_EXERCISE INSTRUCTIONS_
Retype the listing exactly, minus its pictures.

========

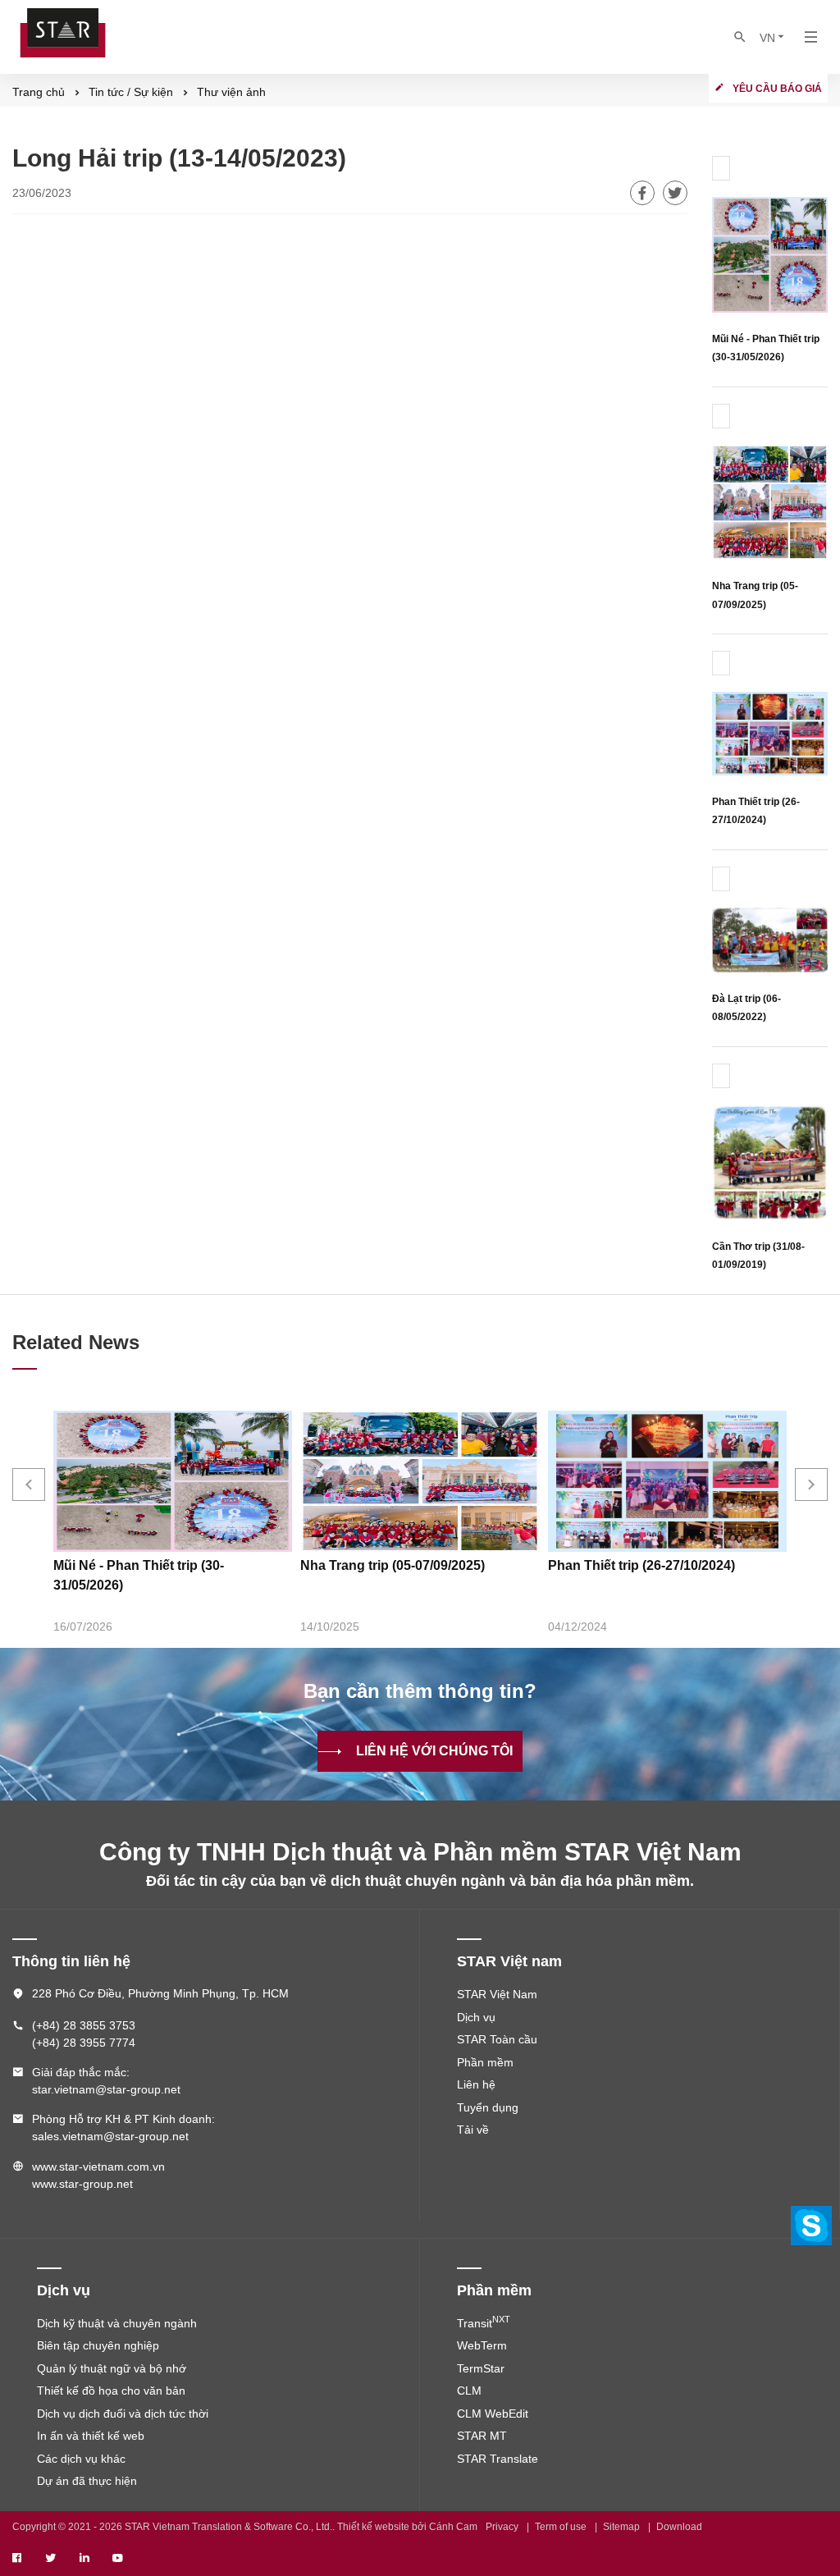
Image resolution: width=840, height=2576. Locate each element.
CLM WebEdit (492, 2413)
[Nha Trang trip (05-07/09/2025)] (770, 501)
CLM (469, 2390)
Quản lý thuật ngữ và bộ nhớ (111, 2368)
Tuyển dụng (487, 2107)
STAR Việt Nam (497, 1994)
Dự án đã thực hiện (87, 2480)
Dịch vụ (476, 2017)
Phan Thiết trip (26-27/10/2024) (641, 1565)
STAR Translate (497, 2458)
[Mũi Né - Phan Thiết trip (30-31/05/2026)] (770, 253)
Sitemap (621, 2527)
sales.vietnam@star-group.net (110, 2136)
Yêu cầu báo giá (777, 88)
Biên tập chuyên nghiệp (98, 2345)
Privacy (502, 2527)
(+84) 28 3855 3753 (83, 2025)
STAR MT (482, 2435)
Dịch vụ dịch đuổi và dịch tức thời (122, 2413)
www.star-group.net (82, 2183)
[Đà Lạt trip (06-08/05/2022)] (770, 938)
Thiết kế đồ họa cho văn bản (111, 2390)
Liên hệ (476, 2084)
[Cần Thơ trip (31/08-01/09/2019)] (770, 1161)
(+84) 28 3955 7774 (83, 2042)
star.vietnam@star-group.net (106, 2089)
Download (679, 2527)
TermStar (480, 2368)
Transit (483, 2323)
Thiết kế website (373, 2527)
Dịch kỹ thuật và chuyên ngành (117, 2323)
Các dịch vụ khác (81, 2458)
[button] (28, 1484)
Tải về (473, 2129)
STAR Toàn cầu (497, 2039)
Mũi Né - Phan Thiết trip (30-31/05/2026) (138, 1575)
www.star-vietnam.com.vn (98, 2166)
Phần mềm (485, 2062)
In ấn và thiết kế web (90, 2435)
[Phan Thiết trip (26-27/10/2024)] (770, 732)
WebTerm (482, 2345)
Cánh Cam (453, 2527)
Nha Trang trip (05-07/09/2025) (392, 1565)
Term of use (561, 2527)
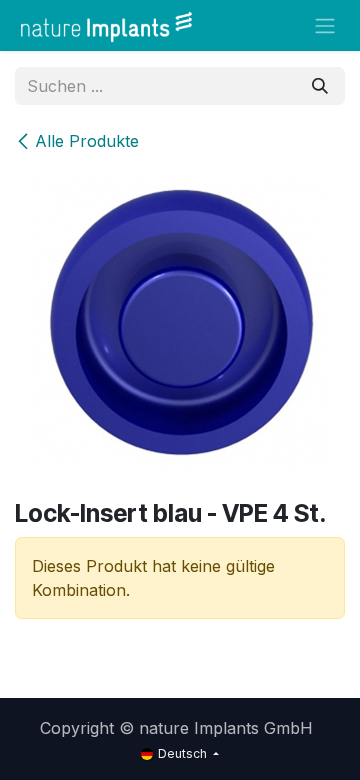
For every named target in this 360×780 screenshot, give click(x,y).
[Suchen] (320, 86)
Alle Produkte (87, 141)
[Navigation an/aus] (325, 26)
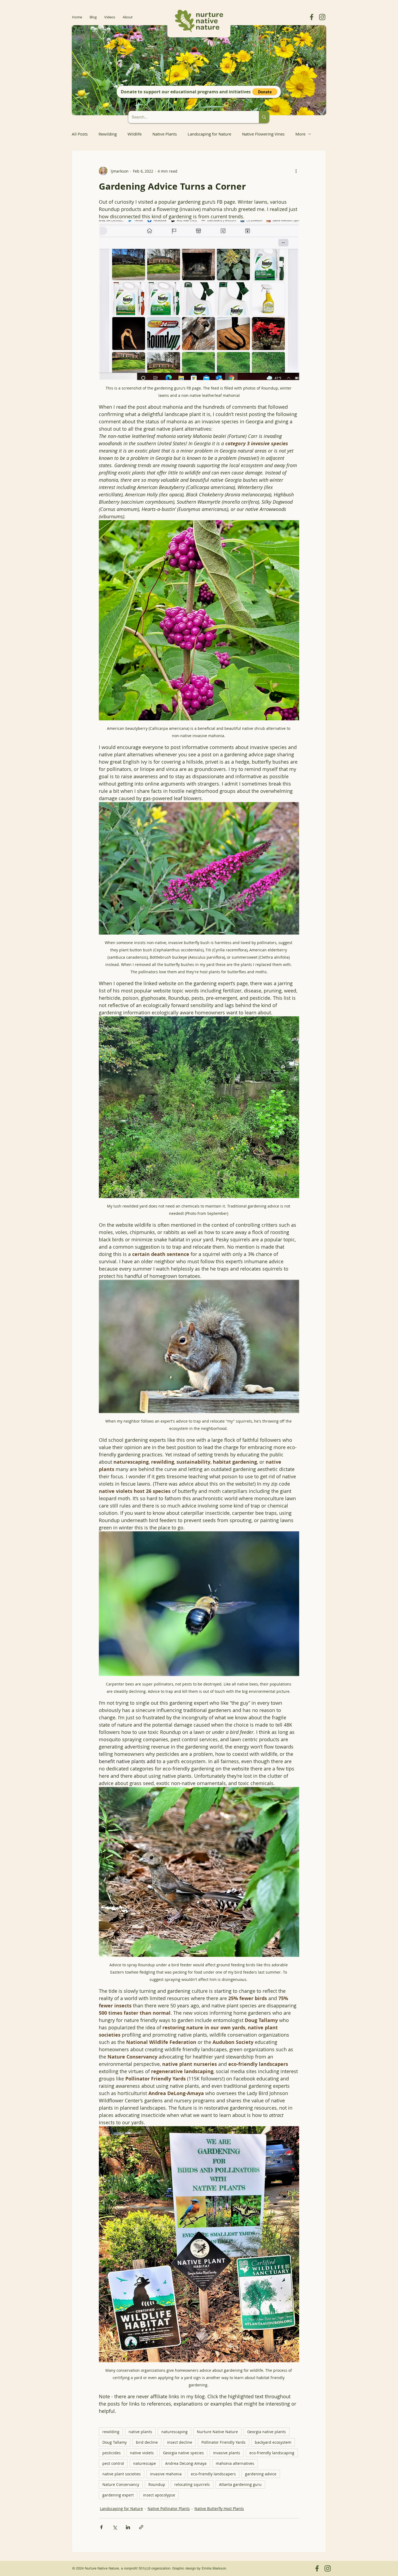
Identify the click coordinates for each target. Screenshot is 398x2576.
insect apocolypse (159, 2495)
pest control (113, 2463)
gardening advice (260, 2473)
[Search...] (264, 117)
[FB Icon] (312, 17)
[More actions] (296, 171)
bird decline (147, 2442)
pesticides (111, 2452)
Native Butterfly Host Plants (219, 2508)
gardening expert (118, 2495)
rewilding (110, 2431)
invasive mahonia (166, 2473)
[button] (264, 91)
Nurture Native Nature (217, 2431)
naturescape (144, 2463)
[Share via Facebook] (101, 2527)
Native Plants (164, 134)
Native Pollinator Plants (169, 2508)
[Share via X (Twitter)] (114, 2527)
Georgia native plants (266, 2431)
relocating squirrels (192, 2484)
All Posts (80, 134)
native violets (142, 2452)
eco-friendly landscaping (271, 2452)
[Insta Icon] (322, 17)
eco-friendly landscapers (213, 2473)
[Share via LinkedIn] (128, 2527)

========

_SOLUTION TO THIS EXERCISE_
Image resolution: width=840, height=2576. Locate each element.
CLM WebEdit (492, 2413)
[Nha Trang trip (05-07/09/2025)] (770, 501)
CLM (469, 2390)
Quản lý thuật ngữ và bộ nhớ (111, 2368)
Tuyển dụng (487, 2107)
STAR Việt Nam (497, 1994)
Dự án đã thực hiện (87, 2480)
Dịch vụ (476, 2017)
Phan Thiết trip (26-27/10/2024) (641, 1565)
STAR Translate (497, 2458)
[Mũi Né - Phan Thiết trip (30-31/05/2026)] (770, 253)
Sitemap (621, 2527)
sales.vietnam@star-group.net (110, 2136)
Yêu cầu báo giá (777, 88)
Biên tập chuyên nghiệp (98, 2345)
Privacy (502, 2527)
(+84) 28 3855 3753 (83, 2025)
STAR MT (482, 2435)
Dịch vụ dịch đuổi và dịch tức thời (122, 2413)
www.star-group.net (82, 2183)
[Đà Lạt trip (06-08/05/2022)] (770, 938)
Thiết kế đồ họa cho văn bản (111, 2390)
Liên hệ (476, 2084)
[Cần Thơ trip (31/08-01/09/2019)] (770, 1161)
(+84) 28 3955 7774 (83, 2042)
star.vietnam@star-group.net (106, 2089)
Download (679, 2527)
TermStar (480, 2368)
Transit (483, 2323)
Thiết kế website (373, 2527)
Dịch kỹ thuật và chuyên ngành (117, 2323)
Các dịch vụ khác (81, 2458)
[button] (28, 1484)
Tải về (473, 2129)
STAR Toàn cầu (497, 2039)
Mũi Né - Phan Thiết trip (30-31/05/2026) (138, 1575)
www.star-vietnam.com.vn (98, 2166)
Phần mềm (485, 2062)
In ấn và thiết kế web (90, 2435)
[Phan Thiết trip (26-27/10/2024)] (770, 732)
WebTerm (482, 2345)
Cánh Cam (453, 2527)
Nha Trang trip (05-07/09/2025) (392, 1565)
Term of use (561, 2527)
For every named target in this 360×780 screenshot, give click(x,y).
[Suchen] (320, 86)
Alle Produkte (87, 141)
[Navigation an/aus] (325, 26)
Identify the click coordinates for each target. Screenshot is 398x2576.
insect apocolypse (159, 2495)
pest control (113, 2463)
gardening advice (260, 2473)
[Search...] (264, 117)
[FB Icon] (312, 17)
[More actions] (296, 171)
bird decline (147, 2442)
pesticides (111, 2452)
Native Butterfly Host Plants (219, 2508)
gardening expert (118, 2495)
rewilding (110, 2431)
invasive mahonia (166, 2473)
[button] (264, 91)
Nurture Native Nature (217, 2431)
naturescape (144, 2463)
[Share via Facebook] (101, 2527)
Native Plants (164, 134)
Native Pollinator Plants (169, 2508)
[Share via X (Twitter)] (114, 2527)
Georgia native plants (266, 2431)
relocating squirrels (192, 2484)
All Posts (80, 134)
native violets (142, 2452)
eco-friendly landscaping (271, 2452)
[Insta Icon] (322, 17)
eco-friendly landscapers (213, 2473)
[Share via LinkedIn] (128, 2527)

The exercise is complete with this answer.